> PAGE
In practice, the impossibility of meeting on a daily basis has further insisted on the inevitable friction between thematic groups that are trying to move forward and have autonomy, the coordination of a number of partners, the internal functioning of the community that associates several departments and elected officials, the individualities that need to express themselves, and the collective expectation of seeing something concrete emerge. Under what conditions can we talk about the project to local Rennes actors, inhabitants and other stakeholders? When there was no website, no official graphic charter or a well-defined presentation of the programme, we were met with reluctance.
In a general manner, communities are used to presenting 'finished products', projects because they perceive the risk of being attacked if they are caught out on the quality of the information, the progress or the success of the project. This consists of a difficulty to conduct open, iterative and exploratory approaches. We had to deal with this difficulty when it came to organising citizen workshops, issuing invitations to the first event without a finalised programme, or sharing an exploratory questionnaire on the relationship between RUDI and all the local actors in the territory.

> GIVEN TASK A
In the passage on the RUDI project, list every element between which the inevitable friction is said to arise.
> GIVEN TASK B
Revise the passage on the RUDI project, beginning at the words "In practice, the" and stopping after "met with reluctance.", with "friction" replaced by "tension".
Draw only on the text above when responding.

> RAW DATA
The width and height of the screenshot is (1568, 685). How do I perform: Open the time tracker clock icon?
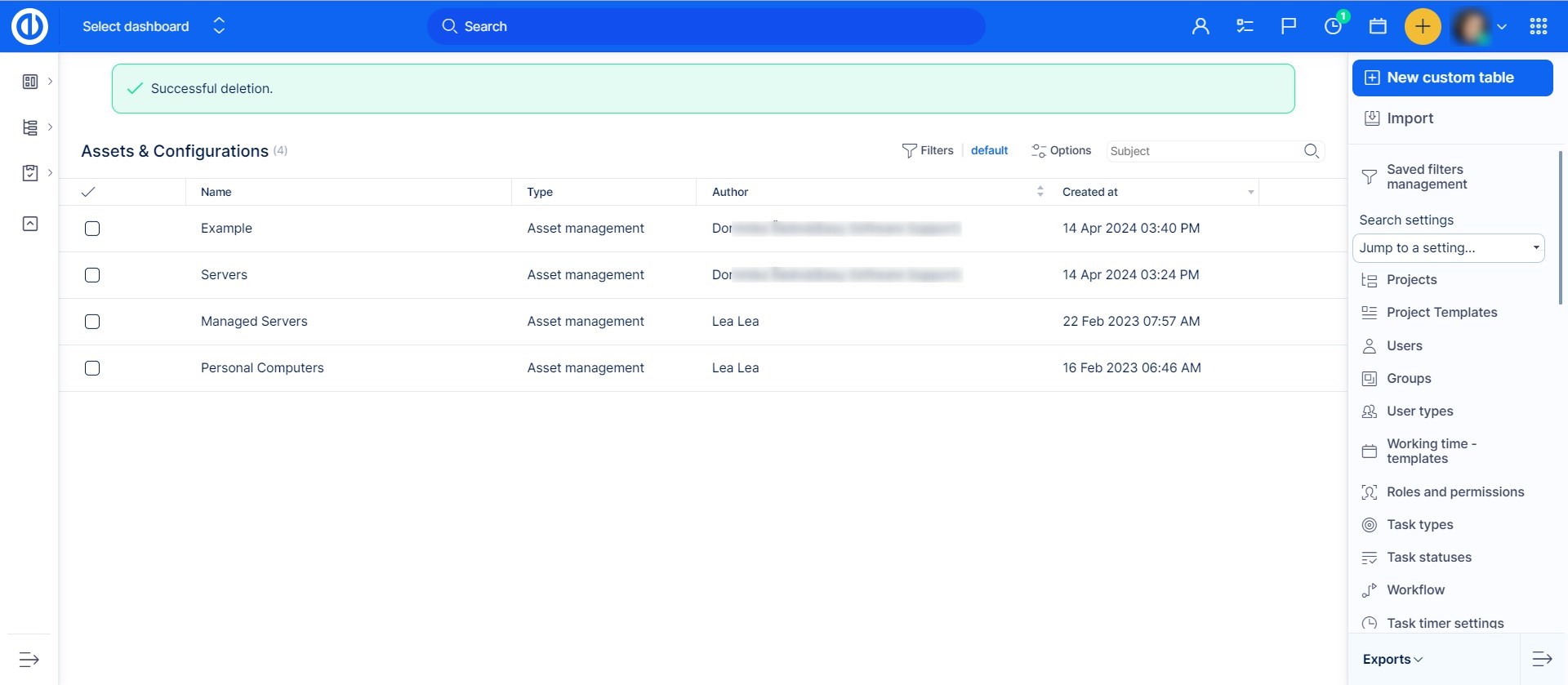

> SOLUTION A
- Thematic groups that are trying to move forward and have autonomy
- The coordination of a number of partners
- The internal functioning of the community that associates several departments and elected officials
- The individualities that need to express themselves
- The collective expectation of seeing something concrete emerge

> SOLUTION B
In practice, the impossibility of meeting on a daily basis has further insisted on the inevitable tension between thematic groups that are trying to move forward and have autonomy, the coordination of a number of partners, the internal functioning of the community that associates several departments and elected officials, the individualities that need to express themselves, and the collective expectation of seeing something concrete emerge. Under what conditions can we talk about the project to local Rennes actors, inhabitants and other stakeholders? When there was no website, no official graphic charter or a well-defined presentation of the programme, we were met with reluctance.